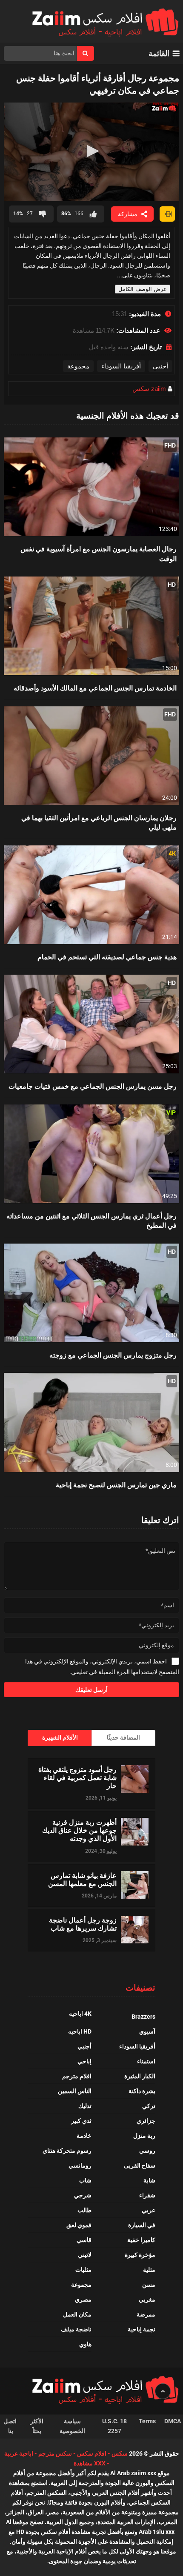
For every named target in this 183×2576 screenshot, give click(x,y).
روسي (147, 2150)
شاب (85, 2180)
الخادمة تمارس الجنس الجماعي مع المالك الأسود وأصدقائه (95, 687)
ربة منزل (144, 2135)
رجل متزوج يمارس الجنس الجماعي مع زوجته (113, 1354)
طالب (84, 2210)
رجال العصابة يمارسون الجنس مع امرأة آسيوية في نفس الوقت (98, 553)
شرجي (83, 2195)
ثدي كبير (81, 2120)
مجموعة (78, 366)
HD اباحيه (80, 2031)
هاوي (85, 2344)
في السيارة (141, 2225)
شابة (149, 2180)
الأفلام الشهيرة (60, 1737)
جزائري (146, 2120)
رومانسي (80, 2165)
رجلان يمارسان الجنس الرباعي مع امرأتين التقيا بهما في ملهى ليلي (99, 822)
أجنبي (160, 366)
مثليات (83, 2269)
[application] (92, 152)
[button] (91, 151)
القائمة (159, 53)
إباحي (84, 2061)
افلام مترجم (77, 2076)
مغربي (147, 2299)
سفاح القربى (139, 2165)
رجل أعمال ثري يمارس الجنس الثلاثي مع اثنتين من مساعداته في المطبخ (91, 1220)
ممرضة (146, 2314)
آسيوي (147, 2031)
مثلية (149, 2269)
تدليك (85, 2105)
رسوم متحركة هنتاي (67, 2150)
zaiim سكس (149, 388)
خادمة (84, 2135)
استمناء (146, 2061)
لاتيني (85, 2254)
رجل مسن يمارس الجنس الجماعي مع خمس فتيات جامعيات (93, 1085)
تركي (148, 2105)
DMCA (172, 2421)
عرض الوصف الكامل (142, 289)
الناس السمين (75, 2091)
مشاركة (127, 214)
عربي (148, 2210)
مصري (83, 2299)
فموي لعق (79, 2225)
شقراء (147, 2195)
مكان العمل (77, 2314)
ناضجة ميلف (76, 2329)
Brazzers (143, 2016)
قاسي (84, 2240)
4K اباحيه (80, 2013)
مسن (148, 2284)
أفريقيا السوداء (121, 366)
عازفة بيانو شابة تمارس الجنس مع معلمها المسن (82, 1879)
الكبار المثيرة (139, 2076)
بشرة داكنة (142, 2091)
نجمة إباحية (141, 2329)
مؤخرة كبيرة (140, 2254)
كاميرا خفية (141, 2240)
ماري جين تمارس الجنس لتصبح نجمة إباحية (116, 1484)
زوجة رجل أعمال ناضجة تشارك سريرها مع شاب (83, 1924)
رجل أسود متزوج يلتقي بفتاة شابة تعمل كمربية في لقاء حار (77, 1777)
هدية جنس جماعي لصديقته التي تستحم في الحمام (107, 956)
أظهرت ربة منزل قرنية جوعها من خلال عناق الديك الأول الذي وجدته (79, 1830)
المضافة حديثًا (123, 1737)
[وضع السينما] (167, 214)
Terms (147, 2421)
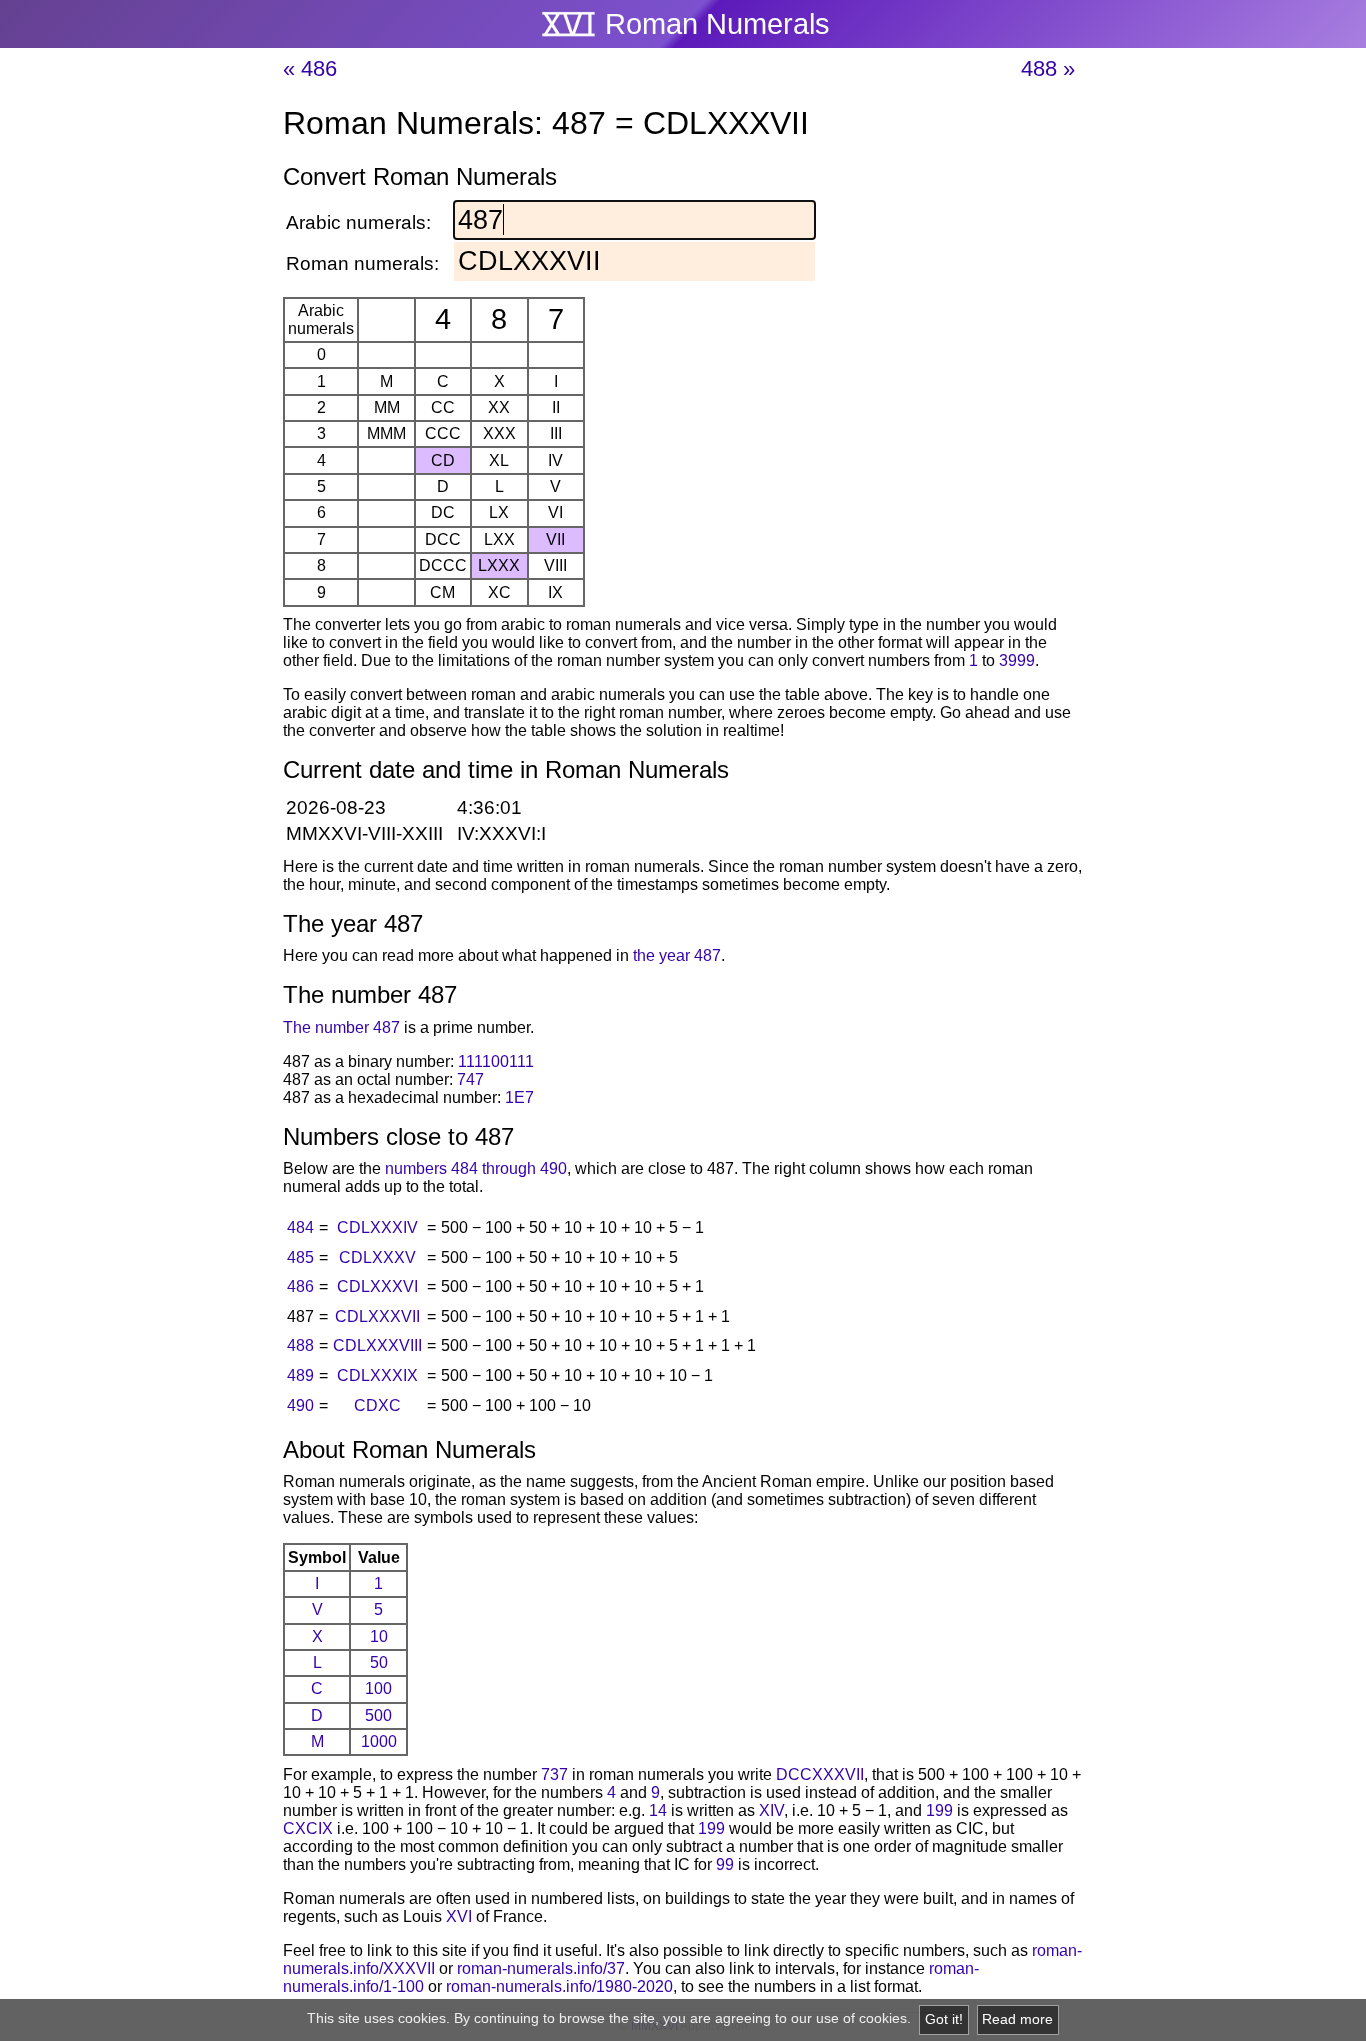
☆ ☆ ☆
### Prompt
Repeat every record exactly, but not the pictures.

### Reply to the task
For every named target in this 183×2576 screenshot, give click(x,y).
روسي (147, 2150)
شاب (85, 2180)
الخادمة تمارس الجنس الجماعي مع المالك الأسود وأصدقائه (95, 687)
ربة منزل (144, 2135)
رجل متزوج يمارس الجنس الجماعي مع زوجته (113, 1354)
طالب (84, 2210)
رجال العصابة يمارسون الجنس مع امرأة آسيوية في نفس الوقت (98, 553)
شرجي (83, 2195)
ثدي كبير (81, 2120)
مجموعة (78, 366)
HD اباحيه (80, 2031)
هاوي (85, 2344)
في السيارة (141, 2225)
شابة (149, 2180)
الأفلام الشهيرة (60, 1737)
جزائري (146, 2120)
رومانسي (80, 2165)
رجلان يمارسان الجنس الرباعي مع امرأتين التقيا بهما في ملهى ليلي (99, 822)
أجنبي (160, 366)
مثليات (83, 2269)
[application] (92, 152)
[button] (91, 151)
القائمة (159, 53)
إباحي (84, 2061)
افلام مترجم (77, 2076)
مغربي (147, 2299)
سفاح القربى (139, 2165)
رجل أعمال ثري يمارس الجنس الثلاثي مع اثنتين من مساعداته في المطبخ (91, 1220)
ممرضة (146, 2314)
آسيوي (147, 2031)
مثلية (149, 2269)
تدليك (85, 2105)
رسوم متحركة هنتاي (67, 2150)
zaiim سكس (149, 388)
خادمة (84, 2135)
استمناء (146, 2061)
لاتيني (85, 2254)
رجل مسن يمارس الجنس الجماعي مع خمس فتيات جامعيات (93, 1085)
تركي (148, 2105)
DMCA (172, 2421)
عرض الوصف الكامل (142, 289)
الناس السمين (75, 2091)
مشاركة (127, 214)
عربي (148, 2210)
مصري (83, 2299)
فموي لعق (79, 2225)
شقراء (147, 2195)
مكان العمل (77, 2314)
ناضجة ميلف (76, 2329)
Brazzers (143, 2016)
قاسي (84, 2240)
4K اباحيه (80, 2013)
مسن (148, 2284)
أفريقيا السوداء (121, 366)
عازفة بيانو شابة تمارس الجنس مع معلمها المسن (82, 1879)
الكبار المثيرة (139, 2076)
بشرة داكنة (142, 2091)
نجمة إباحية (141, 2329)
مؤخرة كبيرة (140, 2254)
كاميرا خفية (141, 2240)
ماري جين تمارس الجنس لتصبح نجمة إباحية (116, 1484)
زوجة رجل أعمال ناضجة تشارك سريرها مع شاب (83, 1924)
رجل أسود متزوج يلتقي بفتاة شابة تعمل كمربية في لقاء حار (77, 1777)
هدية جنس جماعي لصديقته التي تستحم في الحمام (107, 956)
أظهرت ربة منزل قرنية جوعها من خلال عناق الديك الأول الذي وجدته (79, 1830)
المضافة حديثًا (123, 1737)
[وضع السينما] (167, 214)
Terms (147, 2421)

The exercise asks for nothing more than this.